▶ [PASSAGE PROVIDED]:

* start *

Watermarks, Late Data, and Window Guarantees

LESSON

Data Architecture and Platforms

027 30 min advanced

Day 499: Watermarks, Late Data, and Window Guarantees

The core idea: A watermark is the stream processor's claim about how far event time has become complete enough to act on; the watermark policy, allowed lateness, and sink behavior together define what a window result actually guarantees in production.

Today's "Aha!" Moment

In 026.md, PayLedger switched its payout-risk monitor from processing time to event time so a delayed bank message would not silently rewrite business meaning. That solved one question, "Which clock defines the truth?" It did not solve the next question from operations: "When is a 15-minute exposure window trustworthy enough to release a payout?" A reserve adjustment from the banking partner might arrive 40 seconds after the payout event it offsets. If the stream job emits the window as soon as wall-clock time passes 12:15, it is not making a principled decision. It is guessing that nothing earlier is still in flight.

Watermarks are the mechanism that turns that guess into an explicit contract. A watermark is not "the current event time" and it is not a promise that no older record will ever arrive. It is a lower bound on completeness derived from observed source progress. Once PayLedger chooses a watermark strategy and an allowed-lateness policy, every emitted window gains a real guarantee: on-time records should already be reflected, revisions are accepted until a named cutoff, and records that miss that cutoff follow a separate correction path. The non-obvious point is that late data does not become manageable when the team tweaks latency. It becomes manageable when the team states, in advance, what the window result means and what the system will do when reality arrives late.

* end *

▶ [TASKS TO PERFORM]:
1. From the watermarks lesson, repeat the text starting with "In 026.md, PayLedger" and going on through "still in flight.".
2. According to the watermarks lesson, how long after the payout event it offsets might a reserve adjustment from the banking partner arrive?

Dataset items
* start *

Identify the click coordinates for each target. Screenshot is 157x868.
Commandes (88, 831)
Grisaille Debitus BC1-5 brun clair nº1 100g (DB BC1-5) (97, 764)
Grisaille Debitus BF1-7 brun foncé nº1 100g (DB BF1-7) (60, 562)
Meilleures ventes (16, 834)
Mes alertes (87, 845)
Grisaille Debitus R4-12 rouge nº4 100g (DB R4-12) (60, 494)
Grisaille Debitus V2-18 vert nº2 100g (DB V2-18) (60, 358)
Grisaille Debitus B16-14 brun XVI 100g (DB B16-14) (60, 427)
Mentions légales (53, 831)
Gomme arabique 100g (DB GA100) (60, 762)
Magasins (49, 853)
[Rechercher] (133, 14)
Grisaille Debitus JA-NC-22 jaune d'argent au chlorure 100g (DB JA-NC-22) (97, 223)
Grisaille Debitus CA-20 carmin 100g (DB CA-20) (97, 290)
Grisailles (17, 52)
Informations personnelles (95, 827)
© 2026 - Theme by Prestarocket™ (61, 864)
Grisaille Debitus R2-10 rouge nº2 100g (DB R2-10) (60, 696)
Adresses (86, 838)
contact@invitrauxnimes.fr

* end *

▶ [EXERCISE SOLUTIONS]:
1.
In 026.md, PayLedger switched its payout-risk monitor from processing time to event time so a delayed bank message would not silently rewrite business meaning. That solved one question, "Which clock defines the truth?" It did not solve the next question from operations: "When is a 15-minute exposure window trustworthy enough to release a payout?" A reserve adjustment from the banking partner might arrive 40 seconds after the payout event it offsets. If the stream job emits the window as soon as wall-clock time passes 12:15, it is not making a principled decision. It is guessing that nothing earlier is still in flight.

2. 40 seconds